Last week we discussed how the term “Judgment Seat” came about. We see in Exodus 18 how Moses’ father-in-law helps Moses look at judgment differently, minimizing the time he spends on the judgment seat. All this occurs before Moses visits God on Mount Sinai and receives the stone tablets containing the Law. Prior to receiving the Law, Moses’ judgment is the way the people of Israel learn the ways of God. In Exodus, we read,
“Now the Lord said to Moses, ‘Come up to Me on the mountain and remain there, and I will give you the stone tablets with the law and the commandment which I have written for their instruction.’ “ (Exodus 24:12 NASB).
This is a very important point. The purpose of the Law is for instruction. The Law teaches us how to live a life that is pleasing to God. The Law is a “How-To” handbook for abiding with a God that can only co-exist with righteousness. If the Ten Commandments were published on the Internet today, perhaps the link would read, “10 Ways to Get Along with God.” Ah, but that’s the problem of the Law… no one can get it right all the time. In Romans, the Apostle Paul says “For everyone has sinned; we all fall short of God’s glorious standard.” (Romans 3:23 NLT).
The criminal laws of the U.S. are divided into various levels of misdemeanors and felonies. Any first-year law student will tell you that the underlying reason for these divisions are differences in punishments. No culture exists that isn’t guided at least in part by the principle that the “punishment should fit the crime.” The human mind has an innate sense that some infractions are less evil than others. It’s easy to see how human reasoning views some people as “good” and some as “bad.” With this outlook, I might hope to stand before God one day and hear Him proclaim that for the most part, my intentions were good and He could often count on me to do the right thing.

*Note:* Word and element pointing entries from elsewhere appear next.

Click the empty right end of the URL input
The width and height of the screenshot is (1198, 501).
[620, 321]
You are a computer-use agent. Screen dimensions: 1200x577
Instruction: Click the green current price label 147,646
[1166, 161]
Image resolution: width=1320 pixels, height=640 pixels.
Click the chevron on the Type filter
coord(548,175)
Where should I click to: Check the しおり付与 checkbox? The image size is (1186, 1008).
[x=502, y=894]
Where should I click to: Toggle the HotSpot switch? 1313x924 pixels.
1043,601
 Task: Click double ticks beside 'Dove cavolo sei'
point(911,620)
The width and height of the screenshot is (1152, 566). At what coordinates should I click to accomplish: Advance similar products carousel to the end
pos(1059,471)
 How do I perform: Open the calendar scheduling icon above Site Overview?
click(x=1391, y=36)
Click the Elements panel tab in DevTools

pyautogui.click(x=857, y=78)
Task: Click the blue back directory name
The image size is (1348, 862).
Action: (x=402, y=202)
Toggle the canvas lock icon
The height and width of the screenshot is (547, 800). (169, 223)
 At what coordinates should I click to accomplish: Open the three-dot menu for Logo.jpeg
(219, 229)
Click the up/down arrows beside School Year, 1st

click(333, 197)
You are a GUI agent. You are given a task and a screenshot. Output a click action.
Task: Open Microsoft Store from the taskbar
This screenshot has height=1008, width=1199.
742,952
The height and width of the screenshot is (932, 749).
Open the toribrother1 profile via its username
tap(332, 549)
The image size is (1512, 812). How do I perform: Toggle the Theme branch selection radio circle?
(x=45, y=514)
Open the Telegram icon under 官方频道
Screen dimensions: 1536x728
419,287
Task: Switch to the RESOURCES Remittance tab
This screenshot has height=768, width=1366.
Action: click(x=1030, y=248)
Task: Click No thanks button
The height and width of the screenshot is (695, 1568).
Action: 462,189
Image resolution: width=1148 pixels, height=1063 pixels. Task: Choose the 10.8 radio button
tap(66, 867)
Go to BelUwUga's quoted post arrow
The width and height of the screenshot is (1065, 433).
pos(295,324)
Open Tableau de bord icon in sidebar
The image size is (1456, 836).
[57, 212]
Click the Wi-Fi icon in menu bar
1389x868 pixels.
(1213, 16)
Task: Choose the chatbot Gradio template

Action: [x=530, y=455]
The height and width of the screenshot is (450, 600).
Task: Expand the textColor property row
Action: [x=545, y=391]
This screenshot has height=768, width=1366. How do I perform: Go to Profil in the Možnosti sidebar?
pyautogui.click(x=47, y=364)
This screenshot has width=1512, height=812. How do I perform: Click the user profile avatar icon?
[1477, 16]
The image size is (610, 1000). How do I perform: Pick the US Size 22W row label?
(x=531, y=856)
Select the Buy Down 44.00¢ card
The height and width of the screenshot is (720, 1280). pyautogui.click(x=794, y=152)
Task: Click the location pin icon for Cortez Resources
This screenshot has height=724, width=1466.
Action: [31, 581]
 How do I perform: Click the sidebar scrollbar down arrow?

However, that’s not how it works.
Here’s where we really see the sting of the Law. The Creator and King of the universe has no fellowship with sin. Any sin, no matter how small, can separate us from God. The Apostle Paul says, “For sin is the sting that results in death, and the law gives sin its power.” (I Cor. 15:56 NLT). As is commonly quoted, “the wages of sin is death.” (Romans 6:23 NLT).
It’s really pretty simple. The Law defines sin, which in turn, produces death. Without grace, the outcome of the Judgment Seat is always death. We are dead in our sins. Rules and order and law always sound efficient and orderly; but the byproduct of making the Law your co-conspirator is always death.
We said the purpose of the Law is instructional. That might be the grandest understatement in history. In fact, the Law is the most powerful educational tool ever created. It’s not that the Law teaches us right from wrong; we already know good and evil by nature. Paul writes to the churches of Galatia, “Therefore the Law has become our tutor to lead us to Christ,” (Galatians 3:24). In other words, when we stand “toe to toe” with the Law and understand its consequences, our eyes are opened and we clearly see our hopelessness before God. Our thoughts are immediately driven from judging those around us and for a moment, we see only our own shortcomings. It is at that point that we can see and believe the grace that has been afforded us in Christ Jesus. John 1:17 says, “For the Law was given through Moses; grace and truth were realized through Jesus Christ.” In Matthew 5:17, Jesus explains that He came not to abolish but to fulfill or complete the Law.
What then, is the real evidence of our salvation? The grace and mercy we extend to others is the only concrete expression of our thankfulness to God. We have been given understanding that our only hope is in Jesus. Grace and mercy saturate our lives. Grace emanates toward those with whom we interact. Grace flows between fellow believers; grace overtakes unbelievers we encounter. I’m thankful the Law came through Moses, but the Law is nothing but death to me, except that it taught me grace and truth are realized through Christ Jesus .
Still, we as individuals and groups of Christians continue to falter between the idea of communicating God’s anger or God’s grace. The redemption of Christ fulfills the Law, enabling us to stand by God’s grace. The Old Testament is typified by a hard and lonely Judgment Seat. However, Jesus sits upon a throne of grace and there’s no more welcoming place in the universe.
“For we do not have a high priest who cannot sympathize with our weaknesses, but One who has been tempted in all things as we are, yet without sin. Therefore let us draw near with confidence to the throne of grace, so that we may receive mercy and find grace to help in time of need.” (Hebrews 4:15-16).